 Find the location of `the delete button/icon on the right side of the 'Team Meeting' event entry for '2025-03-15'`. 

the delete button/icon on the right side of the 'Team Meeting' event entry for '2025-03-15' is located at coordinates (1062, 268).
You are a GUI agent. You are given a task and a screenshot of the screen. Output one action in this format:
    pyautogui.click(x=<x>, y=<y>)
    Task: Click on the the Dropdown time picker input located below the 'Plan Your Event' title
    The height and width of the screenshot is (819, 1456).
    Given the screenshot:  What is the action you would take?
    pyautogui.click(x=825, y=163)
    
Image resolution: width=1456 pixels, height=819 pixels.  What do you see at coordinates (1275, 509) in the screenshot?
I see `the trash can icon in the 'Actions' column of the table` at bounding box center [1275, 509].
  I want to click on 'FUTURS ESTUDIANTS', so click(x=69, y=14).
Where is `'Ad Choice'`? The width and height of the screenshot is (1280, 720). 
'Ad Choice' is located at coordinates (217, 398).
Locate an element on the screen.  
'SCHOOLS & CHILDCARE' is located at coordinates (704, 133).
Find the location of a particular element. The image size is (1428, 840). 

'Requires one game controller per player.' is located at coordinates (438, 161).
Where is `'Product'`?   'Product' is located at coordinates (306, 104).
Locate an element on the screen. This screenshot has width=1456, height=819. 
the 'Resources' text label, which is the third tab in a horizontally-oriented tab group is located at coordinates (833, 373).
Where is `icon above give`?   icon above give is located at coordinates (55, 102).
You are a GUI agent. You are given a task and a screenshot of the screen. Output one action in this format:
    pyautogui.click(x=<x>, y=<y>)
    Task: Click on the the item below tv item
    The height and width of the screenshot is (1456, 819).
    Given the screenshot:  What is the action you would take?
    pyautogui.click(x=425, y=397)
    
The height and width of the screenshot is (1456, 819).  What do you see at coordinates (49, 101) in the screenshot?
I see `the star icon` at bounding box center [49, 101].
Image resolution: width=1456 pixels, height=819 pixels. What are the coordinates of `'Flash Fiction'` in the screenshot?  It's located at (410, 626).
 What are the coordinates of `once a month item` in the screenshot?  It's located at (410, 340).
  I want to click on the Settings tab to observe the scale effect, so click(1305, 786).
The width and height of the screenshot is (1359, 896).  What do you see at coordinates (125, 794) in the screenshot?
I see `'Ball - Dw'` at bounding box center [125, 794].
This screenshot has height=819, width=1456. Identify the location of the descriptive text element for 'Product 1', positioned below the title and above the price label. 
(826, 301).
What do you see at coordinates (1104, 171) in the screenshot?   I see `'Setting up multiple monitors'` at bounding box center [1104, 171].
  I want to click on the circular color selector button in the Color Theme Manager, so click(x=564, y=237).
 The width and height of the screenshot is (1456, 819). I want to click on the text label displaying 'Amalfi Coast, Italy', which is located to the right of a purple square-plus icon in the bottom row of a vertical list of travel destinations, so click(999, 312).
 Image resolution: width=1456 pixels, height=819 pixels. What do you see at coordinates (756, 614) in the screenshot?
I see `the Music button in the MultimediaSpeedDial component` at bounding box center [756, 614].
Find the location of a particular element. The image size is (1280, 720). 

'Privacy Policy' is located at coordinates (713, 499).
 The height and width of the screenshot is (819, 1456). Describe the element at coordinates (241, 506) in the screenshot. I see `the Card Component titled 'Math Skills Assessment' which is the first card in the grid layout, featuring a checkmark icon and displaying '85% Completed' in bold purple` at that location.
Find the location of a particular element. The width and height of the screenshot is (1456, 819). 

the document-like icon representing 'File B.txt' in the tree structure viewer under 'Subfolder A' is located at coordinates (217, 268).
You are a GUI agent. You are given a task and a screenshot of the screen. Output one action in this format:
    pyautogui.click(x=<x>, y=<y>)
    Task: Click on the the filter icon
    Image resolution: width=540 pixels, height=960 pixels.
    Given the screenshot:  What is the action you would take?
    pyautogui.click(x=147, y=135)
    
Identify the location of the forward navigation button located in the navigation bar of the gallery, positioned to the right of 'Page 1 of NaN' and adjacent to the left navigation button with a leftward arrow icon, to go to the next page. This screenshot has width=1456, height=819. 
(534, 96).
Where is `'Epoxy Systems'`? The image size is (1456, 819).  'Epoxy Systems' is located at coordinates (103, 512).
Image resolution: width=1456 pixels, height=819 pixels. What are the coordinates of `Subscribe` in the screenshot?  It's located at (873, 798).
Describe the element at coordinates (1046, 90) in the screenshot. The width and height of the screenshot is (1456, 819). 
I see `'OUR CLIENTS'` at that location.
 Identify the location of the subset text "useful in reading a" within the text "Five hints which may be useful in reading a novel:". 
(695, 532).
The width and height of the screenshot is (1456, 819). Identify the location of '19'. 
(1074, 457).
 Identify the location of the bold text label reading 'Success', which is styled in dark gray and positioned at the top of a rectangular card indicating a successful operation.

------------------------------

**Challenge:**
Copy the lines exactly, from the line with "Describe the element at coordinates (1046, 90)" through the end of the records.

**The solution:**
Describe the element at coordinates (1046, 90) in the screenshot. The width and height of the screenshot is (1456, 819). 
I see `'OUR CLIENTS'` at that location.
 Identify the location of the subset text "useful in reading a" within the text "Five hints which may be useful in reading a novel:". 
(695, 532).
The width and height of the screenshot is (1456, 819). Identify the location of '19'. 
(1074, 457).
 Identify the location of the bold text label reading 'Success', which is styled in dark gray and positioned at the top of a rectangular card indicating a successful operation.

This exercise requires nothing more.